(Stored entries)
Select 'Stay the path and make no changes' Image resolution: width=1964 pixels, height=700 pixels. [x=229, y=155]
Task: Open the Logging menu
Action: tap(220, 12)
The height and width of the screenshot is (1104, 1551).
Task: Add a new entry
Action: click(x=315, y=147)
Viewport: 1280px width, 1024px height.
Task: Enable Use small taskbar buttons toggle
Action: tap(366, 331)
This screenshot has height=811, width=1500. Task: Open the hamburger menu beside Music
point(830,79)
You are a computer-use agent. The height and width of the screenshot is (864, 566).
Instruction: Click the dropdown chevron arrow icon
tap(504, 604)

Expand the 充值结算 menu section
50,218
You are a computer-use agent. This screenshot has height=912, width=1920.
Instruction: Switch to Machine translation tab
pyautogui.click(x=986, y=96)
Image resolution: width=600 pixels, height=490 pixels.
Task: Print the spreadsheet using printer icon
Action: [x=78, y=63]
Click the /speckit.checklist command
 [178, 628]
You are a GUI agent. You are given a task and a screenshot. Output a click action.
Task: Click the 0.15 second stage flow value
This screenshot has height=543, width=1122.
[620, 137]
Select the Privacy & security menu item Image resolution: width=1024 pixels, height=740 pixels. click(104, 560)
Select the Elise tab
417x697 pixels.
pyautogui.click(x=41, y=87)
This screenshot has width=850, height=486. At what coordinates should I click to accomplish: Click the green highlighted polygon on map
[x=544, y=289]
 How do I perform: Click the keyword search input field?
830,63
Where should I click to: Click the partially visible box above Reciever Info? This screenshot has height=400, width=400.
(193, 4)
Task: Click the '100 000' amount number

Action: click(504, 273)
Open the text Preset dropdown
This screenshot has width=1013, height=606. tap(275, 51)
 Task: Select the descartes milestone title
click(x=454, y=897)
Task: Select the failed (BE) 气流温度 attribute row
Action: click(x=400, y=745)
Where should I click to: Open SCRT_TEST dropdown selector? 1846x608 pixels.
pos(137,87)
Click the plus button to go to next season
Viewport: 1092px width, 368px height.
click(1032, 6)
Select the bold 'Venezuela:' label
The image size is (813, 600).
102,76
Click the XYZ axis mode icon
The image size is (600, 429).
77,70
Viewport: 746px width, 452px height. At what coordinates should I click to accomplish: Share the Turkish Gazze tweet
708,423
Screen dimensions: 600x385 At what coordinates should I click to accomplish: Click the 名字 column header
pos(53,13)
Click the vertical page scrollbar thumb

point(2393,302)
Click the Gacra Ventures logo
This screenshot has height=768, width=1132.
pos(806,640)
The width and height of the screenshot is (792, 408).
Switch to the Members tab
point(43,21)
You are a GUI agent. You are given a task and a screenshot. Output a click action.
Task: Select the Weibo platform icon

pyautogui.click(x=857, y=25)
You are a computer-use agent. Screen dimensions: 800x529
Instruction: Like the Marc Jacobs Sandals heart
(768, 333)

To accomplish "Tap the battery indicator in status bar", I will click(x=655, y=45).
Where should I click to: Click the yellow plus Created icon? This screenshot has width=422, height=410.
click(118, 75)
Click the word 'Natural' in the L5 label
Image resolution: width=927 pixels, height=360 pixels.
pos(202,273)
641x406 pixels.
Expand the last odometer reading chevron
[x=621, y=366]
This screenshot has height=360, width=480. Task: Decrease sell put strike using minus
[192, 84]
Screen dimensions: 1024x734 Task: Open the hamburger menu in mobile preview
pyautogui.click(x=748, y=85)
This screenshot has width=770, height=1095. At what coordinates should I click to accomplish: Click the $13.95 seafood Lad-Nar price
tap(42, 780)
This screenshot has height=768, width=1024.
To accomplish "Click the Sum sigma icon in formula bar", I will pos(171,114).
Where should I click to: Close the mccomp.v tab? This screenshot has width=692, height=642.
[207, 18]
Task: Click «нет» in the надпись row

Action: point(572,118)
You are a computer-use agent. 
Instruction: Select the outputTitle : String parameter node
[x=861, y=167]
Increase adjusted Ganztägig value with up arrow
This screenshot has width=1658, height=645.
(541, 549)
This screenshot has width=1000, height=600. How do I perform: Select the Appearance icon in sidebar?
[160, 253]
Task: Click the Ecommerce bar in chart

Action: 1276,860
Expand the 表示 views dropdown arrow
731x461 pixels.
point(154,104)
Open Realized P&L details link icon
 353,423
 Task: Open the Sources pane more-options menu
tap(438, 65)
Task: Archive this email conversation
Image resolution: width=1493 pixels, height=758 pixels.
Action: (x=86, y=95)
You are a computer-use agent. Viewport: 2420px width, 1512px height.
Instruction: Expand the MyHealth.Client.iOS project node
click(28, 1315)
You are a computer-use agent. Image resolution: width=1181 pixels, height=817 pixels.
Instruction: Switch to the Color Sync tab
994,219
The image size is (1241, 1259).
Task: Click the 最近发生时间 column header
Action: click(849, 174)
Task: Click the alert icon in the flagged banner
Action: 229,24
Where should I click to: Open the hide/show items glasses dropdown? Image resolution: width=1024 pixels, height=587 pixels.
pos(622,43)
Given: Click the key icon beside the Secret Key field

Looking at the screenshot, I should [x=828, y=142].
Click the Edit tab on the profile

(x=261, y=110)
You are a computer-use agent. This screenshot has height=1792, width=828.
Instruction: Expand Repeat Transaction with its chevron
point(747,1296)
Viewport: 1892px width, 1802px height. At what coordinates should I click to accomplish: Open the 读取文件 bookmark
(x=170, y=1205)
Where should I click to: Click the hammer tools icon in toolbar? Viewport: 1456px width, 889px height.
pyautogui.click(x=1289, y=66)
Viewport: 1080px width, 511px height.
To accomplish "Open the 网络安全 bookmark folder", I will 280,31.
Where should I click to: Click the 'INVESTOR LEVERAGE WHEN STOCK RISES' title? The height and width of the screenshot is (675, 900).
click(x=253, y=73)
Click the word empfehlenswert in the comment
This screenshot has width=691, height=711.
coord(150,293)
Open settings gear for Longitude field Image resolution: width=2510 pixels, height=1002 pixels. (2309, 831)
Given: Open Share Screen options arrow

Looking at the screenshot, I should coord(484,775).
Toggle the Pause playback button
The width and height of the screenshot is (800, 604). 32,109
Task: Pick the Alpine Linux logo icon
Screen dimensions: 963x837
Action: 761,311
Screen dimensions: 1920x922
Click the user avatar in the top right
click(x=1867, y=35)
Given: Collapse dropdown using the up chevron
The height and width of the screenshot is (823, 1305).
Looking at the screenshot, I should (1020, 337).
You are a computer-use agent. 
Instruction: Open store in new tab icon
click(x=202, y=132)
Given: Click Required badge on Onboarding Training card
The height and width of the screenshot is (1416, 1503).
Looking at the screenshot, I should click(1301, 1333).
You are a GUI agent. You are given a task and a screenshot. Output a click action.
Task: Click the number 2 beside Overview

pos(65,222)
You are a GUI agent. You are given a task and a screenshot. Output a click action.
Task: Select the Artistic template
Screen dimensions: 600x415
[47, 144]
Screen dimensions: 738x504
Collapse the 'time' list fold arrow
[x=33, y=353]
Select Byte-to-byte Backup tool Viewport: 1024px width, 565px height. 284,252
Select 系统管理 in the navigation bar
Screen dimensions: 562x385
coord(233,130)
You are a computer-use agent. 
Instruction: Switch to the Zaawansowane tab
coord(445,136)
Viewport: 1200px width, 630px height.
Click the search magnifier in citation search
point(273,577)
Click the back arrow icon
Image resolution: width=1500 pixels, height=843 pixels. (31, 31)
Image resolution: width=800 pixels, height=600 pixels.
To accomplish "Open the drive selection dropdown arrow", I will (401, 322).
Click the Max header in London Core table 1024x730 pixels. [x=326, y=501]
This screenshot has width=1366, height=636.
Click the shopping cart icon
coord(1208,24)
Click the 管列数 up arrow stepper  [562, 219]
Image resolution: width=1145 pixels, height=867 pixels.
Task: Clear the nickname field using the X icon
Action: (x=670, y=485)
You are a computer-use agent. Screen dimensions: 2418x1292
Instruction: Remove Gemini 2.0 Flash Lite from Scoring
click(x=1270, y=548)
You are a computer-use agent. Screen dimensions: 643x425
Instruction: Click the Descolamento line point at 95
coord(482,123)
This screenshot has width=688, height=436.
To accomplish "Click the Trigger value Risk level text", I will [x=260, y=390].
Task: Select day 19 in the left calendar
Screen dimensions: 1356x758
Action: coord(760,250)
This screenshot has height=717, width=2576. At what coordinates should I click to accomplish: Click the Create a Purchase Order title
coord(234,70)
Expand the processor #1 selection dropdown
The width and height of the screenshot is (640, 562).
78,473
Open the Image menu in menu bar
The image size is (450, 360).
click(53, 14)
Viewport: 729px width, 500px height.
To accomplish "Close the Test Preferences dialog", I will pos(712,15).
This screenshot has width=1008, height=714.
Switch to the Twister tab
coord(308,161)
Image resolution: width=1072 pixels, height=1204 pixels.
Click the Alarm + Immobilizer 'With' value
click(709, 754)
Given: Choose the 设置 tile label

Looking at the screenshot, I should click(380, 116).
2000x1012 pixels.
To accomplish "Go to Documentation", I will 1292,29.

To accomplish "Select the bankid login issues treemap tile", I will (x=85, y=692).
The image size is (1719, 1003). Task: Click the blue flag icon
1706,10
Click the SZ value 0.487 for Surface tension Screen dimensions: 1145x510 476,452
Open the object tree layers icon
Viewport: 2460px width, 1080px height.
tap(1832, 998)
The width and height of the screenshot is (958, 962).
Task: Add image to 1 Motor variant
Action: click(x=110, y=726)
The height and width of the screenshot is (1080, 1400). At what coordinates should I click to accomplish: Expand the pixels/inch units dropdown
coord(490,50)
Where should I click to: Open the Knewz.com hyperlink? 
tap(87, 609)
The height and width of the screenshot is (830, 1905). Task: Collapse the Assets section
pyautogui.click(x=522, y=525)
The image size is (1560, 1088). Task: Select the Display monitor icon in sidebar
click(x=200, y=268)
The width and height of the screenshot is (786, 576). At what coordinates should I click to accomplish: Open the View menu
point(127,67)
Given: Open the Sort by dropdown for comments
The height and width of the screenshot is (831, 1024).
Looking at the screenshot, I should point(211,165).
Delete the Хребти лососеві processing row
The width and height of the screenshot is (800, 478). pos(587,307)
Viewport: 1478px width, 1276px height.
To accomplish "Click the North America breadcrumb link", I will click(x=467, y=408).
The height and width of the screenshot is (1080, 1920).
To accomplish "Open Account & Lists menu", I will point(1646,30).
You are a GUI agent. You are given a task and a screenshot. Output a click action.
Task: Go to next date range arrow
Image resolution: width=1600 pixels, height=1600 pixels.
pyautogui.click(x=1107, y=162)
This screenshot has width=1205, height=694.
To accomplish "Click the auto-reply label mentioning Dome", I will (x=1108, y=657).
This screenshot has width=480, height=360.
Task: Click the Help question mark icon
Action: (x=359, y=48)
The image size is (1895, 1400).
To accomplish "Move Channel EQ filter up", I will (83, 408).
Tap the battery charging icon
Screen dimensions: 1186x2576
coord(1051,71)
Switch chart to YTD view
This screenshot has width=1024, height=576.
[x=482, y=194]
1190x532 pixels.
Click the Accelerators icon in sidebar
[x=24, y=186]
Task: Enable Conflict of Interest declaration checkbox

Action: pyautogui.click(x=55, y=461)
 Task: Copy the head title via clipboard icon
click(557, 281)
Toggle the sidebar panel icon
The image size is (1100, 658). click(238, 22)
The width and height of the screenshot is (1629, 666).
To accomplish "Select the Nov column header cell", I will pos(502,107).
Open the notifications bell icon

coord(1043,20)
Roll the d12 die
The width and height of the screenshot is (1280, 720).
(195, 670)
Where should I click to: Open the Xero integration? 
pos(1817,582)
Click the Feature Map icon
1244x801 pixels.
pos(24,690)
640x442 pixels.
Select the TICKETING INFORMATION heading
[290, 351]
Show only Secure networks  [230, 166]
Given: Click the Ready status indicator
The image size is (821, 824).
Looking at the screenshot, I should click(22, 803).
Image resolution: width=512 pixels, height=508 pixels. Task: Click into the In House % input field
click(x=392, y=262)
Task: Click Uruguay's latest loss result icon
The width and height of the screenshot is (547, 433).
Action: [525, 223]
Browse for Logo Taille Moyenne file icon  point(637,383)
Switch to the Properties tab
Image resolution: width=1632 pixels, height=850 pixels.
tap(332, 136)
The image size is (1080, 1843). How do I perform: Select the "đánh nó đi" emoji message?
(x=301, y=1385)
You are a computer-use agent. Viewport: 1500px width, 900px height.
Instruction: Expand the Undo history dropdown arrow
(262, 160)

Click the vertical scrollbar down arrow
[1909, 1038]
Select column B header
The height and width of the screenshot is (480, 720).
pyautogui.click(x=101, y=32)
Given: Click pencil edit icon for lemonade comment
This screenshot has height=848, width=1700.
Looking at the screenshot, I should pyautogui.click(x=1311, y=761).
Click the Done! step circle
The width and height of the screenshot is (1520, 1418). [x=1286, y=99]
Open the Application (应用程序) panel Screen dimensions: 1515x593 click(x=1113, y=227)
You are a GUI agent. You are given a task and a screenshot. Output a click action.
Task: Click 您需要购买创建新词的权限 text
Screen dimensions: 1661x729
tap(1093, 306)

*Problem statement*.
Among the records above, find each line holding "indicator" and list it.

*Task response*.
To accomplish "Tap the battery indicator in status bar", I will click(x=655, y=45).
Given: Click the Ready status indicator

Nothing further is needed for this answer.